MEPS prepress abstract  -  DOI:

Resistance to starvation in settling spiny lobsters in warming coastal waters

Luvia Lorei Garcia Echauri*, Geoffrey Liggins, Andrew Jeffs


ABSTRACT: Spiny lobsters have an extended larval development in offshore waters that ends with the non-feeding post-larvae swimming across the continental shelf and settling in shallow coastal waters. We tested the hypothesis that recent declines in the recruitment of a number of spiny lobster populations in different parts of the world are the result of increasing coastal water temperatures that deplete the metabolic reserves of recently settled post-larvae. We examined the resilience of recently-settled juvenile lobsters to the depletion of their reserves in two species of spiny lobster from temperate waters.
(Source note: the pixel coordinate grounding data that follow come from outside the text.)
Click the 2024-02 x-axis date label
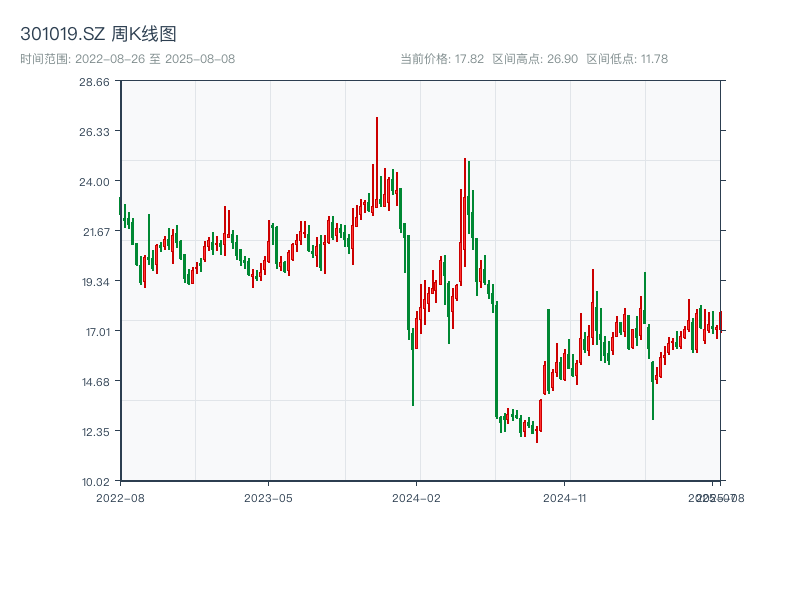This screenshot has height=600, width=800. coord(417,497)
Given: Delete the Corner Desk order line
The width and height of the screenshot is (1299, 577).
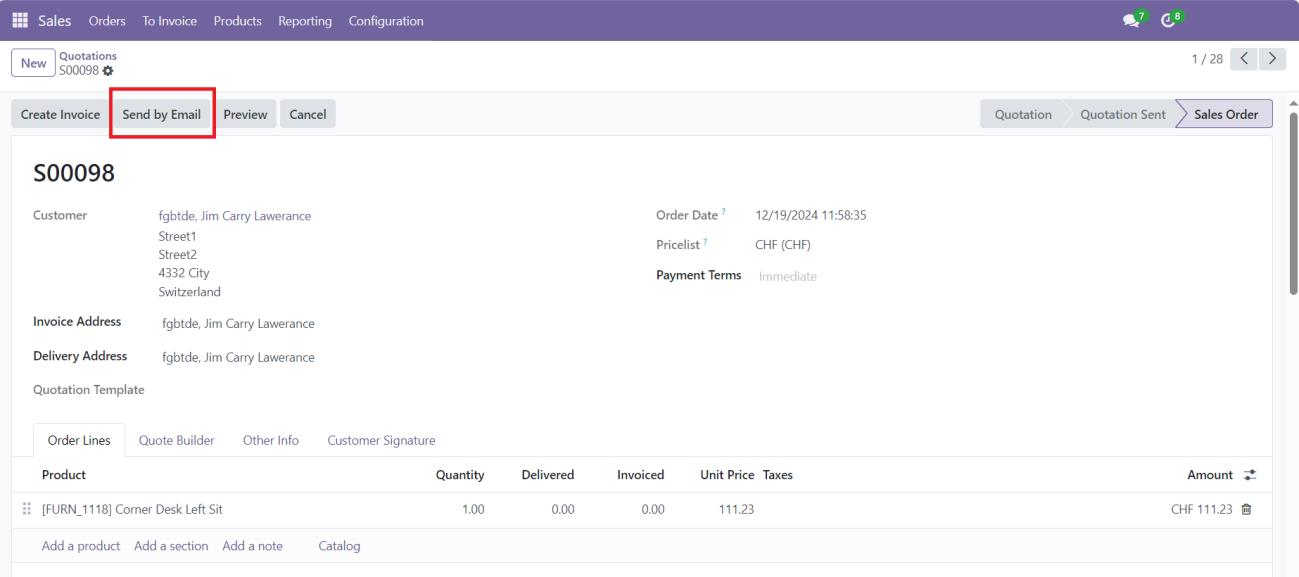Looking at the screenshot, I should click(x=1246, y=510).
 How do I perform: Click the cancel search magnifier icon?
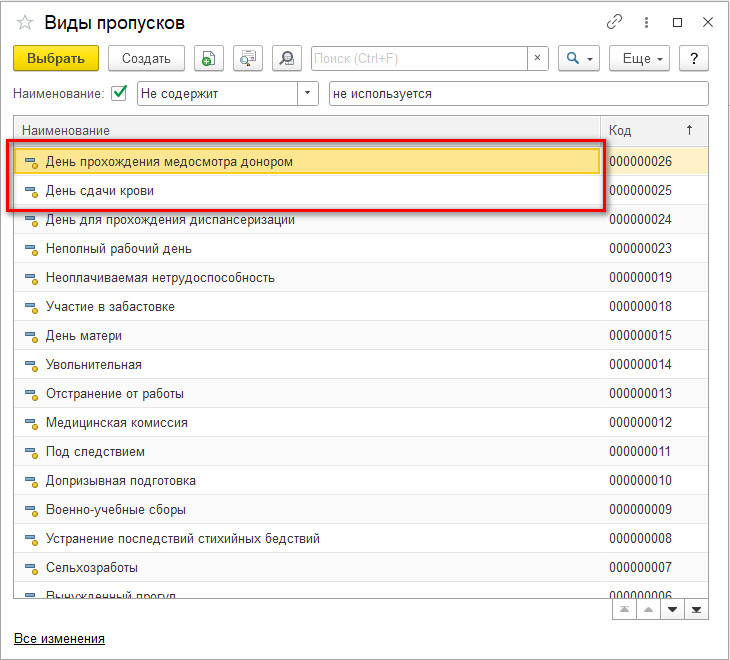pos(286,59)
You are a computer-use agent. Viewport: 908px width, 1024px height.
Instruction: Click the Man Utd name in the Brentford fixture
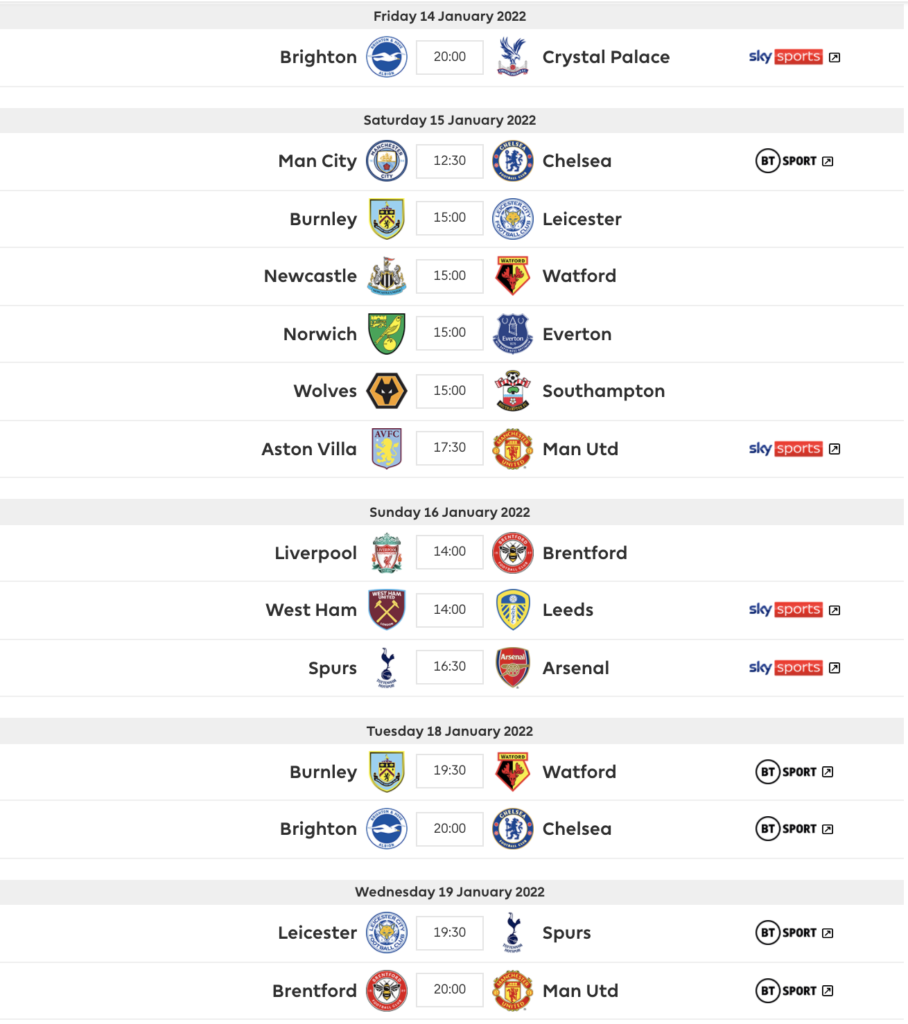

Juveniles of Jasus edwardsii survive on average for 34.44 ± 3.44 SE days without feeding at 19–21 °C, while Sagmariasus verreauxi survive for 39.96 ± 1.40 SE days, with no differences in survival among three temperature regimes, i.e., 17, 20 and 23°C. The point of no return for recently-settled juveniles of S. verreauxi was estimated to be 30.40 ± 13.50 SE days which was close to their average survival under starvation conditions. Starved juvenile lobsters close to the point of no return with extremely low remaining protein and lipid (6.52% lipid and 27.18% protein of dry body mass) were capable of surviving once food was supplied. These results indicate newly-settled juveniles of spiny lobsters from temperate waters can endure adverse nutritional conditions over a wide range of thermal conditions for prolonged periods, making them resilient to future increases in water temperatures as a result of climate change.